Hamburg. Schon 2368 Neuankömmlinge in diesem Monat. In Hamburg erhalten junge Asylsuchende bereits in Erstaufnahmestellen Deutschunterricht.

Zur Bewältigung der Masse von eintreffenden Flüchtlingen wird Hamburg die Bundeswehr um Amtshilfe bitten. „Wir befinden uns derzeit in Gesprächen mit dem Landeskommando Hamburg über die Errichtung einer Zeltstadt für 500 Personen“, sagte Björn Domroese von der Innenbehörde. Wo die Zeltstadt errichtet wird, ist noch nicht bekannt. Dem Vernehmen nach soll es sich nicht um ein Bundeswehrgelände handeln, weil das Bundesverteidigungsministerium dagegen Sicherheitsbedenken hegt.
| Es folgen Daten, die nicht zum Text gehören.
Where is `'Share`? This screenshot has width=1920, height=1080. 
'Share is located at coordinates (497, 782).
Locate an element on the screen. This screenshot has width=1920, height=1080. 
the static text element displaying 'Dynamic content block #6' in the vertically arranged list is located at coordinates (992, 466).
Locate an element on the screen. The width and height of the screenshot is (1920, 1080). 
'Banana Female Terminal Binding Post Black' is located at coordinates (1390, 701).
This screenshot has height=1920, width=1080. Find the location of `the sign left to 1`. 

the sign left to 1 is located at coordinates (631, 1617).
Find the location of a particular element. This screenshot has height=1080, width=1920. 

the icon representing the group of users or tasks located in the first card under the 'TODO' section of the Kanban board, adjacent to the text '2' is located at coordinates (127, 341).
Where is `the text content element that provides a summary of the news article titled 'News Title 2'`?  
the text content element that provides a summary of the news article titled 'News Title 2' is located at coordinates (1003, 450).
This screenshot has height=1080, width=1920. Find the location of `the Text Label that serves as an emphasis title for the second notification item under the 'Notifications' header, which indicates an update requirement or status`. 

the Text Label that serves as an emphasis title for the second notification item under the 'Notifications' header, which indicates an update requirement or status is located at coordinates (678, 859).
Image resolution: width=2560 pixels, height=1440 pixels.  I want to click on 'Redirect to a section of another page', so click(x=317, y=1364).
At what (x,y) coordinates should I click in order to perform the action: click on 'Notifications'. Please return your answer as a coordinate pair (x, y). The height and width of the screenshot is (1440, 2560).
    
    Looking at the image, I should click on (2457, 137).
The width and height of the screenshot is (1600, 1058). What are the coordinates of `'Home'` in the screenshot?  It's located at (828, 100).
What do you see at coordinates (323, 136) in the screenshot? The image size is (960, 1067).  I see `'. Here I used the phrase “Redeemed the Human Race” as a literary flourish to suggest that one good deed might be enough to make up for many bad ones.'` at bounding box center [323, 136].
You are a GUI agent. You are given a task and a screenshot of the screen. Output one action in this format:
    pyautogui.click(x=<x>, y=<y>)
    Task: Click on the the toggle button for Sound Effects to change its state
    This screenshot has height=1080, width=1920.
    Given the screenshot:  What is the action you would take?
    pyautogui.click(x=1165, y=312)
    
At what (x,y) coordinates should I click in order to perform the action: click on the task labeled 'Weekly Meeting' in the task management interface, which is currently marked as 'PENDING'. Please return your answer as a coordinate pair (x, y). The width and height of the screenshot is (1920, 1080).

Zuletzt hatte bereits das Deutsche Rote Kreuz bei der Errichtung eines Zeltlagers am Jenfelder Moorpark geholfen. Nun ist zusätzliche Unterstützung nötig. Nach aktuellen Zahlen der Ausländerbehörde haben sich seit Monatsbeginn bereits 2368 Flüchtlinge in Hamburg registrieren lassen. Zum Vergleich: Im gesamten Juni mussten 1400 Flüchtlinge in Hamburg untergebracht werden. Der größte Zustrom kam aus Syrien (408 Menschen), gefolgt von Albanien (250 Menschen), Afghanistan (159 Menschen), Eritrea (149 Menschen) und Irak (109 Menschen).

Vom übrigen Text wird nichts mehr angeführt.